Una puerta que no se había abierto ni un solo centímetro en esos dos años.
Hablaban solo cuando no tenían más remedio que hacerlo y, en realidad, Mia lo agradecía. Dante era alto y formidable en los mejores momentos y en los peores, como aquel, podía ser el propio demonio.
Llevaba un traje de chaqueta oscuro y una camisa blanca arrugada, algo poco habitual en él, que siempre iba inmaculadamente vestido. No se había afeitado y sus ojos estaban un poco enrojecidos, pero aparte de eso nadie sabría que estaba de luto. Sí, era guapísimo, pero Mia se negaba a pensar en ello.
–Te acompaño en el sentimiento –le dijo, aunque sabía que sus palabras sonaban forzadas.
–Pero no lo compartes –replicó Dante.
En lugar de contestarle como merecía, Mia se mostró fríamente amable.
–Las habitaciones están preparadas.
–No es necesario. Mis hermanos dormirán en casa de mi tío y yo me alojaré en el hotel.
–Muy bien, pero si alguien cambiase de opinión…
–Lo dudo mucho.
Dante se dirigió al bar, abrió un decantador de cristal y se sirvió una copa de coñac.
–¿Tus hermanos no van a entrar? –le preguntó ella.

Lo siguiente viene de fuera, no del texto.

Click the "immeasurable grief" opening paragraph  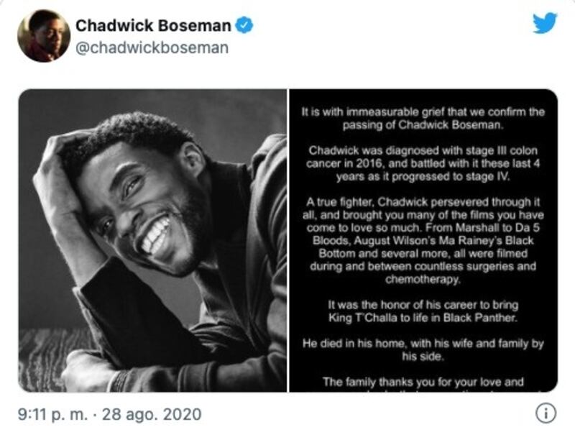(423, 117)
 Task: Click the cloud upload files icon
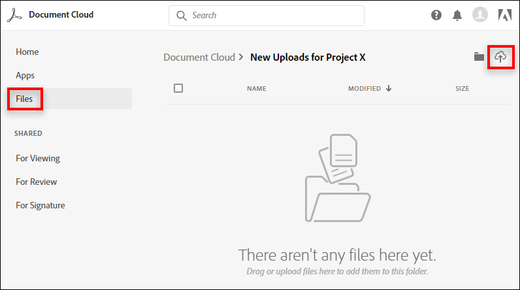[x=500, y=57]
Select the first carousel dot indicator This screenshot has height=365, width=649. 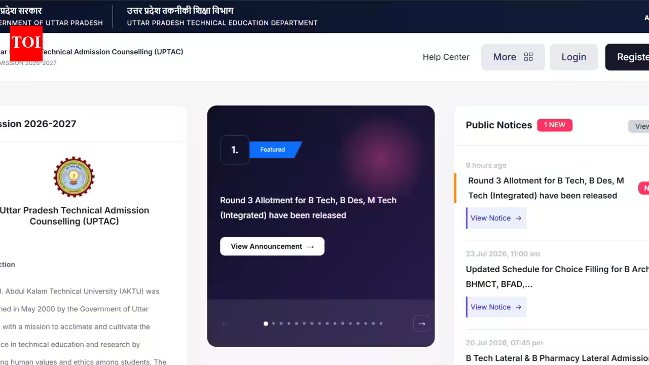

–¿De verdad esperabas que tomasen una copa contigo? No, lo siento, pero han ido directamente al comedor. Solo queremos que esta cena termine cuanto antes. Cenaremos y luego te dejaremos en paz.

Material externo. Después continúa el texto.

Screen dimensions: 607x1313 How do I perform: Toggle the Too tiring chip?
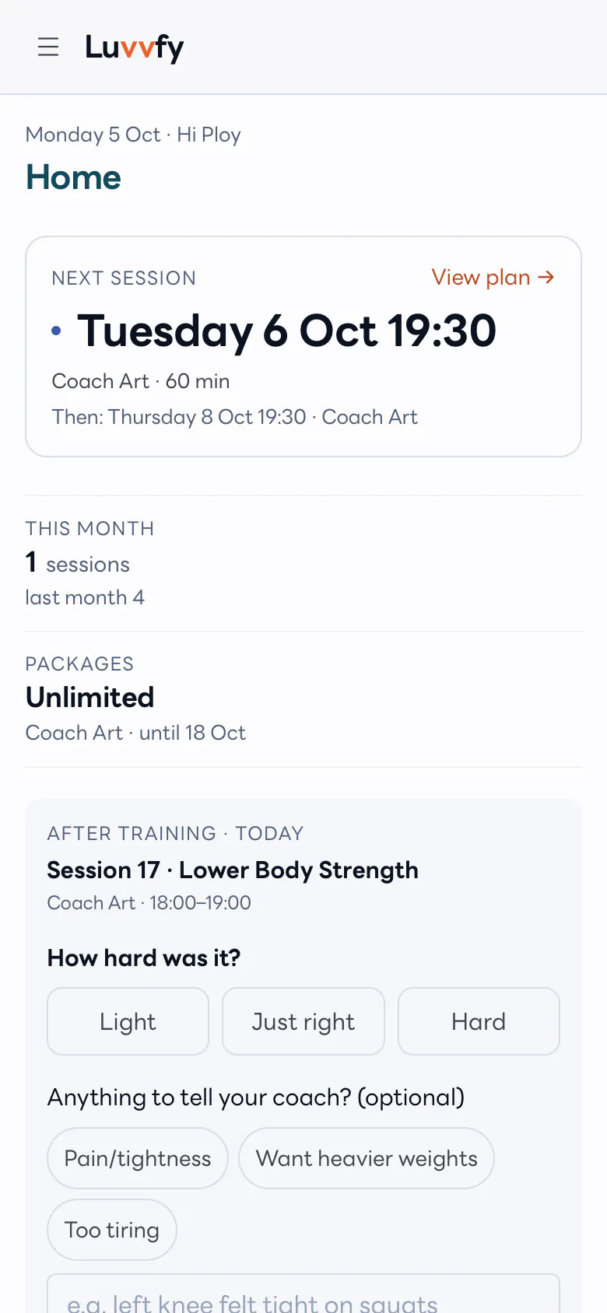112,1230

–Entonces, os dejo solos para que cenéis tranquilos.
–No, de eso nada. Tú cenarás con nosotros.
–¿Por qué? Acabas de dejar bien claro que no soy bienvenida.
–Pero mi padre quería que cenásemos juntos esta noche y, además, es la última oportunidad de repasar los preparativos del entierro y el funeral. No tendré tiempo de explicarlo dos veces.
–¿Qué hay que explicar? Todo está organizado.
–Porque lo he organizado yo. Los coches, el discurso, el entierro, la lectura del testamento. ¿Es que no piensas aportar nada al funeral de tu marido más que unas lágrimas de cocodrilo?
Sin esperar respuesta, Dante se dio la vuelta y se dirigió al comedor.
–¿Ella va a cenar con nosotros? –le preguntó Ariana.
A pesar de las instrucciones de Rafael, ninguno de ellos pensaba que Mia tendría la desvergüenza de presentarse.
–Creo que sí.
–Menuda cara…
–Calla, Ariana –le advirtió Dante.
No le gustaba esa mentalidad de ataque en grupo y se daba cuenta de que su animosidad hacia ella era exagerada, pero verla era como una patada en el estómago.
Cuando entraron, la casa estaba en silencio. En una típica casa italiana habría sollozos, llantos, gritos de dolor, pero Mia estaba inmóvil y digna frente a la chimenea.
En silencio, digna y totalmente capaz de excitarlo a pesar de todo.
Capítulo 3
HUBO muchas miradas de soslayo mientras Mia se sentaba en la cabecera de la pulida mesa. Después de todo, era la señora de la casa y todos la detestaban por ello.
–Dei morti parla bene –dijo Dante, levantando su copa.
Mia conocía esa expresión: «habla bien de los muertos».
Tomó un sorbo del oscuro líquido, un vino del viñedo privado de Rafael, y tuvo que hacer un esfuerzo para tragar porque le sabía amargo.
Un segundo después, Luigi ofreció un brindis mirándola directamente.